Toprak'ın Baran’la olan konuşması bitmiş olacak ki telefonunu indirip cebine koydu. Arabanın sürücü kısmının kapısını açtığı sırada arkasından gelmediğimizi yeni fark etmiş gibi bize döndürdü bakışlarını. “Hadisenize.”

 

Su ve ben de arabaya yerleştik hemen. “Baran’ın arabayı çarptığını abime söylemesek?” Dedim sorar gibi, temkinli bir ses tonuyla. Toprak'ın bakışları dikiz aynasından bana düştüğünde olduğum yere gözüm kaydı bir anlık. Fazlasıyla yanına yanaşmıştım. Öyleki boynuyla burnum dibdibeydi. Boyun girintisinden gelen kokusu burnumdan ciğerlerime dolduğunda daha fazla bu işkenceyi kendime yapmak istemedim. Bir kere tadarsam o kokuyu hep isterim diye korktum. Sanki daha sabah almamışım gibi aynı kokuyu.
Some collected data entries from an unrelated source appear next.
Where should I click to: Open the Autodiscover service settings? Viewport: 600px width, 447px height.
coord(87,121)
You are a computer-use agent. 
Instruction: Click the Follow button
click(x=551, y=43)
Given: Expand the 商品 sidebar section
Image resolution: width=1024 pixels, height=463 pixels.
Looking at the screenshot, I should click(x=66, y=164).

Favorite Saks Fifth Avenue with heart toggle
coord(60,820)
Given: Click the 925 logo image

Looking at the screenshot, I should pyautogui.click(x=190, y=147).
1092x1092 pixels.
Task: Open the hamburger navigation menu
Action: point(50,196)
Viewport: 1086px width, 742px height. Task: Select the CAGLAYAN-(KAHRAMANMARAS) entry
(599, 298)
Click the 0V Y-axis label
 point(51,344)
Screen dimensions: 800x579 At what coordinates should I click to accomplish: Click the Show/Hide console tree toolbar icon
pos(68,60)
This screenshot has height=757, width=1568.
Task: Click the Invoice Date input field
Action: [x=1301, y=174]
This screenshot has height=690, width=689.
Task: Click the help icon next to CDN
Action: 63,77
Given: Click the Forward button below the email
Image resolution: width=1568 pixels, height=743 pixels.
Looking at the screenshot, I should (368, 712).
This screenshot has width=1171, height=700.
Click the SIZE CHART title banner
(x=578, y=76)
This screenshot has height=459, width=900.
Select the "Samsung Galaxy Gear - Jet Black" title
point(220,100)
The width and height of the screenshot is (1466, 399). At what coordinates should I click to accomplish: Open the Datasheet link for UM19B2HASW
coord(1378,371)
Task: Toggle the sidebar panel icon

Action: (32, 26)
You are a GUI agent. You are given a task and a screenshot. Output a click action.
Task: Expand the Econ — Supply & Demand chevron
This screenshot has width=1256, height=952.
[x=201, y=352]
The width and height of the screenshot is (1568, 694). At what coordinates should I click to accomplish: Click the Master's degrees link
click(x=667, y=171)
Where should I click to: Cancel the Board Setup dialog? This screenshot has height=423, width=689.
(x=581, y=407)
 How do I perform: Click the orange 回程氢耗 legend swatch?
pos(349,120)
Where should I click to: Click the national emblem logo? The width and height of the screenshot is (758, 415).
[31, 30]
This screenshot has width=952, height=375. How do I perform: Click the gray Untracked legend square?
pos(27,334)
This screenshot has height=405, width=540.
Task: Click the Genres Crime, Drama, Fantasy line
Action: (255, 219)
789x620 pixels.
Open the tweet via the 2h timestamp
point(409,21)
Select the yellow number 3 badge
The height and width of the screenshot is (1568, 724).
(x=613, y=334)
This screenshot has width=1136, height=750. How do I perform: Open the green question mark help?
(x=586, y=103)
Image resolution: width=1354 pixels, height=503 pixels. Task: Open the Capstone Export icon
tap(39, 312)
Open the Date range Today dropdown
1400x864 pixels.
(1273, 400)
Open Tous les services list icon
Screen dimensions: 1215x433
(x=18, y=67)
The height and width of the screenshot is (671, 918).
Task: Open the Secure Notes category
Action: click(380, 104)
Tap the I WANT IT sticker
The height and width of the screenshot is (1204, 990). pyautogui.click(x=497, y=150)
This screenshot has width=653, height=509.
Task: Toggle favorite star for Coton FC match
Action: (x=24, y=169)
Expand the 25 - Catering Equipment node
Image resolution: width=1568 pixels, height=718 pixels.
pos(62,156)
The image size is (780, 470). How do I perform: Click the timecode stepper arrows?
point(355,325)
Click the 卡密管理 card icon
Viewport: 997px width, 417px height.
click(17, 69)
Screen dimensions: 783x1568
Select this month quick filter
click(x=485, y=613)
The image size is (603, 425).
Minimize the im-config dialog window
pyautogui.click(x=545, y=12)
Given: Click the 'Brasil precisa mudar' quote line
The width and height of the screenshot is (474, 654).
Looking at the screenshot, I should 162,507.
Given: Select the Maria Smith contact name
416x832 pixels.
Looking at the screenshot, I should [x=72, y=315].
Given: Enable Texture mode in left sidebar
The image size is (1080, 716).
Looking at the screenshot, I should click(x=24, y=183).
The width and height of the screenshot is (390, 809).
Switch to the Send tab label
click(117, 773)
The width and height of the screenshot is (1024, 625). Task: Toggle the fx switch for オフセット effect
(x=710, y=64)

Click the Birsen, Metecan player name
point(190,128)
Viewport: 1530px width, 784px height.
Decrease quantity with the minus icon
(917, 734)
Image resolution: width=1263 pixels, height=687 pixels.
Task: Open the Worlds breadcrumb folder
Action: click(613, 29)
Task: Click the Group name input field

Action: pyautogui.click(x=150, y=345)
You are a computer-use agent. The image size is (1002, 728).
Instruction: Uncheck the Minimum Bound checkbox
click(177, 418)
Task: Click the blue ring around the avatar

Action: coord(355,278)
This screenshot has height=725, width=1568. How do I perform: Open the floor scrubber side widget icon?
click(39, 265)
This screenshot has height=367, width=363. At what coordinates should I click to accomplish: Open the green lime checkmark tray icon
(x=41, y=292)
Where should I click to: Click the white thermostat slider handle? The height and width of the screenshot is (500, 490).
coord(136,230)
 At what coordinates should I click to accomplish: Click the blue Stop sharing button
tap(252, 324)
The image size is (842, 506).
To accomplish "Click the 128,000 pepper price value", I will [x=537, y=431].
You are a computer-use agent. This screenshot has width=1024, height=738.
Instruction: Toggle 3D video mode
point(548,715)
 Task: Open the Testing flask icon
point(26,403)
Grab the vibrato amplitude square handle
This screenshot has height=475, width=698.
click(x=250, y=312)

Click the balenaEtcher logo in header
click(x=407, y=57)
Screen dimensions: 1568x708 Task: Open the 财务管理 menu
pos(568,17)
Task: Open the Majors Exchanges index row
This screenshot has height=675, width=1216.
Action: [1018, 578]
Geriye çekildim hemen.

 

“Sebep?”

 

Hiç şaşırmamıştım. Bekliyordum zaten böyle bir şey.

 

“Tadı kaçmasın şimdi. Sonra söyleriz.”

 

Bu cümleden sonra gelecek cümleyi de adım gibi biliyordum. Ben kardeşimden bir şey saklamam. Teklif olduğu gibi söylerim, haberin olsun.

 

“Ben kardeşimden bir şey saklamam Bade. Teklifi yaptığı gibi söylerim. Haberin olsun.”

 

Malımı siz bir de bana sorun diye bir cümle vardı da ona mal demeye içim elvermiyordu.

 

Su aramızda dönen meseleyi değiştirmek ister gibi arkaya dönüp “ Şimdi biz masayı ortamı kurduktan sonra ne yapacağız? Başlarında dikilip romantikliklerini katledecek halimiz yok ya, gideceğiz değil mi?” Diye sordu. Gözlerine yerleşen küçük parıltılar bir şeyler karıştırdığını işaret olsa da sonun can sağlığı Toprak'ın da sinir sağlığı için sessiz kalmayı tercih ettim. Nasıl olsa tek olduğu bir anı bulur sıkıştırırdım.

 

“Boşuna mı iki araba geldik kızım? Gideceğiz tabii ki.”

 

“Abim ve onun romantiklikleri.”diye dalga geçtiğimde yine dikiz aynasından gözgöze geldik. Dudaklarına kurulmuş küçük bir tebessüm yakaladığında kendi dudaklarımda oluşmuş gülümsemem daha da genişledi.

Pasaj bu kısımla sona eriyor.